- **Vorgegebener Text**
□ □ □ □ □

Entscheidungsstichwort (Thema)
Freikauf vom türkischen Wehrdienst
Leitsatz (redaktionell)
Aufwendungen für den Freikauf vom türkischen Wehrdienst können weder als Werbungskosten noch als außergewöhnliche Belastungen berücksichtigt werden.
Normenkette
EStG § 12 Nr. 1 S. 2
Tatbestand
Streitig sind die Einkommensteuerfestsetzungen 2007 und 2008, dort insbesondere die Berücksichtigung von Freibeträgen nach § 32 Abs. 6 Einkommensteuergesetz (EStG), eines Ausbildungsfreibetrags und außergewöhnlicher Belastungen in Form von Aufwendungen zum Freikauf vom türkischen Wehrdienst.

□ □ □ □ □

Schreib aus dem Text zum Freikauf vom türkischen Wehrdienst ein Stück wortgetreu ab: Fang bei der Stelle mit „Normenkette“ an und hör nach „vom türkischen Wehrdienst.“ auf.

- **Verfügbare Daten**

□ □ □ □ □

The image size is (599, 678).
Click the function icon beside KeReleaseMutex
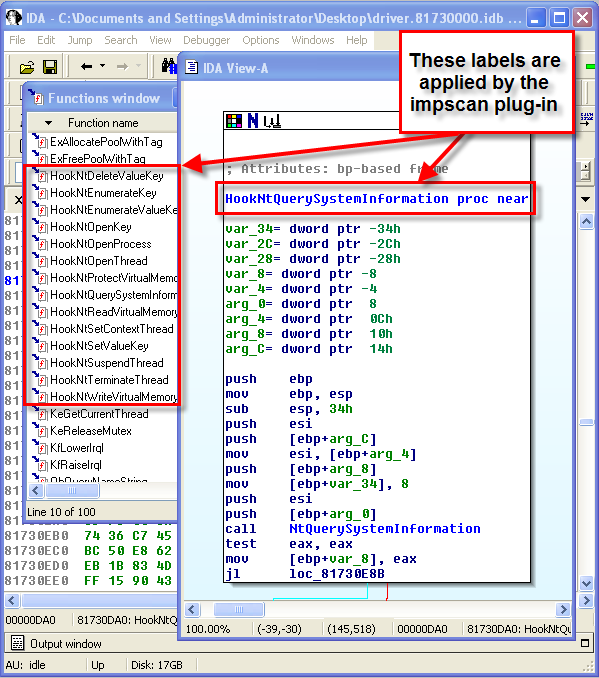click(41, 431)
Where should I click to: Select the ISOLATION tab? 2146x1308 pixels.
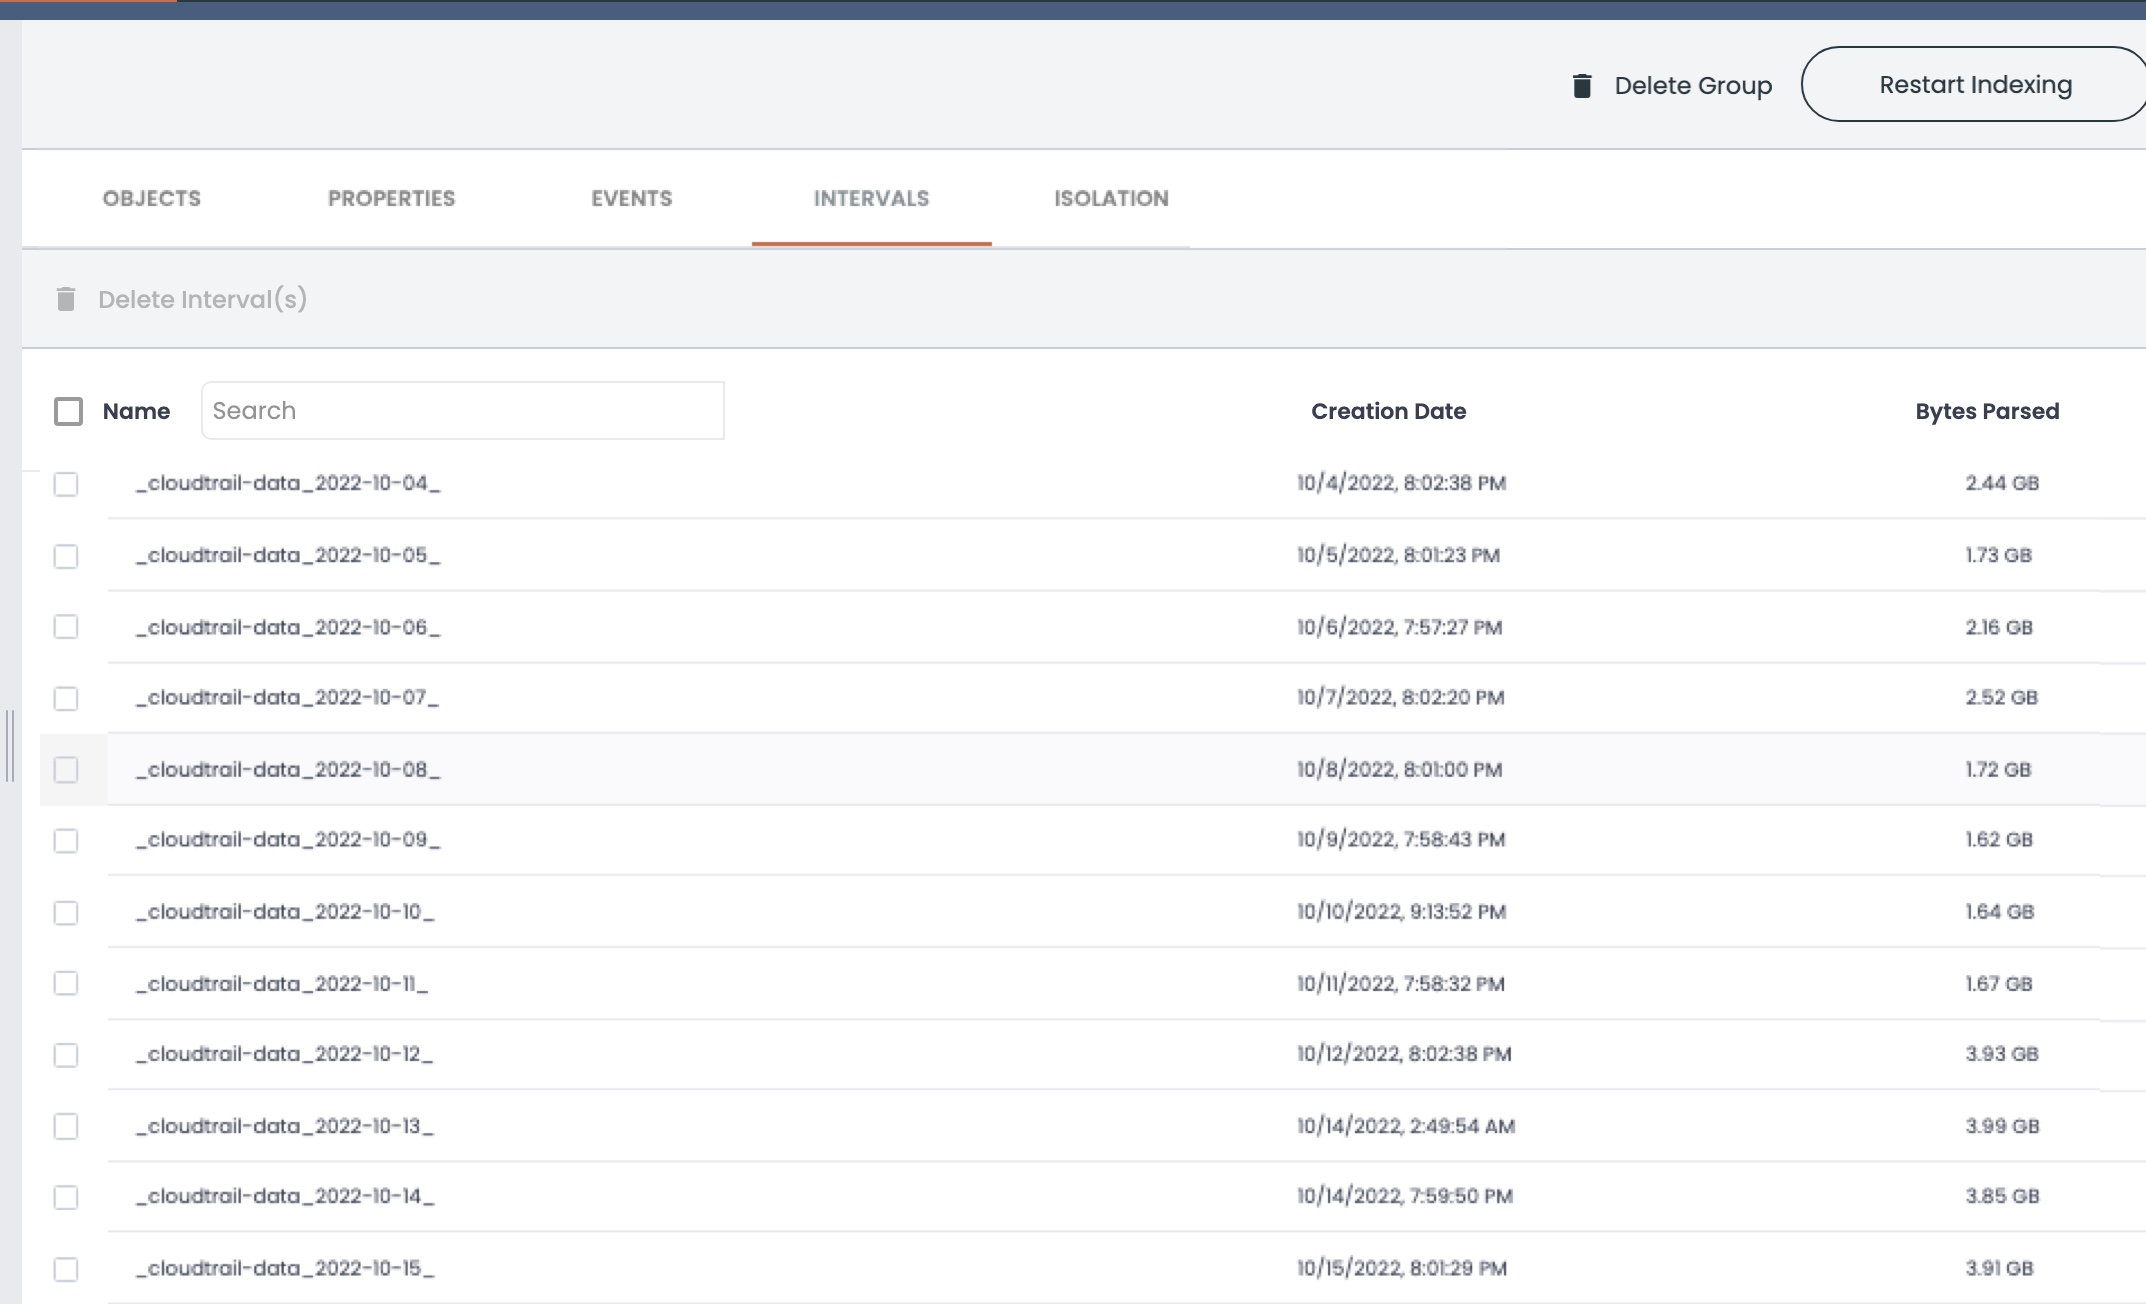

□ □ □ □ □

- **Ergebnis**
Normenkette
EStG § 12 Nr. 1 S. 2
Tatbestand
Streitig sind die Einkommensteuerfestsetzungen 2007 und 2008, dort insbesondere die Berücksichtigung von Freibeträgen nach § 32 Abs. 6 Einkommensteuergesetz (EStG), eines Ausbildungsfreibetrags und außergewöhnlicher Belastungen in Form von Aufwendungen zum Freikauf vom türkischen Wehrdienst.